In full and without edits, write out the data that follows.

- Dataset extract -
++++++

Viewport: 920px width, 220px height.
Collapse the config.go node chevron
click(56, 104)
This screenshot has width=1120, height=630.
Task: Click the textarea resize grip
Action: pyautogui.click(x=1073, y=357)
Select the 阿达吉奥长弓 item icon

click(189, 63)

++++++

- Task response -
Viewport: 920px width, 220px height.
Collapse the config.go node chevron
click(56, 104)
This screenshot has width=1120, height=630.
Task: Click the textarea resize grip
Action: pyautogui.click(x=1073, y=357)
Select the 阿达吉奥长弓 item icon

click(189, 63)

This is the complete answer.